• Source document:
A report from Wednesday, March 2nd, at the Shepherd’s Conference in California.

Early in my quest for truth, the Spirit of God used John MacArthur to feed my soul and answer some of my questions when I wasn’t getting answers anywhere else. The Lord began to impress upon my soul the glories of salvation as well as the demands of the gospel by using John. I was a much younger man when leaders in our movement began to denounce him for something about the blood. By that time, I was beginning to think for myself, so I picked up a book by John in order to confirm what my trusted leaders were saying. My trusted leaders failed me. Then, the controversy turned to something about — oh, I can’t even remember — lordship? Bought another book. Once again, my teachers failed me. Time and time again, it has been the same type of experience. Now, the big question is perhaps not a theological question, but a practical one. How does one minister in this world as a teacher that can be trusted?

The leaders of my circles keep telling me that it’s not about what John says (I think they have conceded the battle there). No, it’s not about what John teaches, they say, it is about what he does. What he does garbles his message. Compromises it. We want to send a clear signal. MacArthur sends a mixed message.

Really? How come most of the clarifications I have ever gotten from a contemporary Bible teacher have been through John MacArthur’s ministry? How come all of his opponents have no problem understanding where he stands on the essentials? To whom is he sending an unclear message? Whom is he confusing? These are questions that have been running through my mind for years. I have a default mentality that gives my teachers the benefit of the doubt in spite of my propensities to be to be cynical and hyper-analytical, which propensities I know to be the sinful perversions of wisdom and thoughtfulness.

I came to the Shepherd’s Conference. Got here Monday. I came here prepared to be discerning. Trusted friends are telling me that to cooperate with this man on any level is a sin. Some are a little more broad-minded. It would be sin for them, they say, but they will allow me a little bit of latitude. Nonetheless, something that would be unwise and sinful for a brother that I love and trust, could very likely be unwise and sinful for me, too. To what am I so blinded?

Most of us are fundamentalists because we were born fundamentalists. That’s just a fact. Providentially, we were placed into the environment that nurtured us. I know that’s the first reason why I am a fundamentalist. But I have ventured beyond that. I have studied, prayed, examined positions, analyzed, prayed, critiqued, called upon God, confessed my sins, committed myself to His will, re-examined my doubts, pored over thousands of thousands of pages, determined not to be a man-pleaser, fought in the Spirit, fought in the flesh, asked forgiveness, demonstrated arrogance, prayed, cried, scorned, and prayed. In the end, I’ve become a fundamentalist by conviction.

• Task requirements:
1. Please reproduce the part of the Shepherd's Conference report that begins at "Most of us are" and ends after "fundamentalist by conviction.".
2. In the Shepherd's Conference report, what day did the writer arrive at the conference?

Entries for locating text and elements
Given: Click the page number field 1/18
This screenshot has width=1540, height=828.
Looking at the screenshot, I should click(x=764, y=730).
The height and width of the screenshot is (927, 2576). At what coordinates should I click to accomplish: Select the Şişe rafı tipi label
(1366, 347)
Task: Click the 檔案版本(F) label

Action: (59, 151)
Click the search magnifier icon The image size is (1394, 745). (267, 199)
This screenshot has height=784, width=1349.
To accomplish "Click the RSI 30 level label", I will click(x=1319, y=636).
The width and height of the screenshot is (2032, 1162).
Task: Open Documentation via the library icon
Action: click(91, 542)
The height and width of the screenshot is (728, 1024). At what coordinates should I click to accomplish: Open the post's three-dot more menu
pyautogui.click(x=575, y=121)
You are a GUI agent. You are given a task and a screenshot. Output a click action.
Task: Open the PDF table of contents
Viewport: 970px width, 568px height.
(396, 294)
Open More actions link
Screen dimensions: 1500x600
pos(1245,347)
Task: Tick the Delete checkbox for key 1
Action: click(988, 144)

• Task answers:
1.
Most of us are fundamentalists because we were born fundamentalists. That’s just a fact. Providentially, we were placed into the environment that nurtured us. I know that’s the first reason why I am a fundamentalist. But I have ventured beyond that. I have studied, prayed, examined positions, analyzed, prayed, critiqued, called upon God, confessed my sins, committed myself to His will, re-examined my doubts, pored over thousands of thousands of pages, determined not to be a man-pleaser, fought in the Spirit, fought in the flesh, asked forgiveness, demonstrated arrogance, prayed, cried, scorned, and prayed. In the end, I’ve become a fundamentalist by conviction.

2. Monday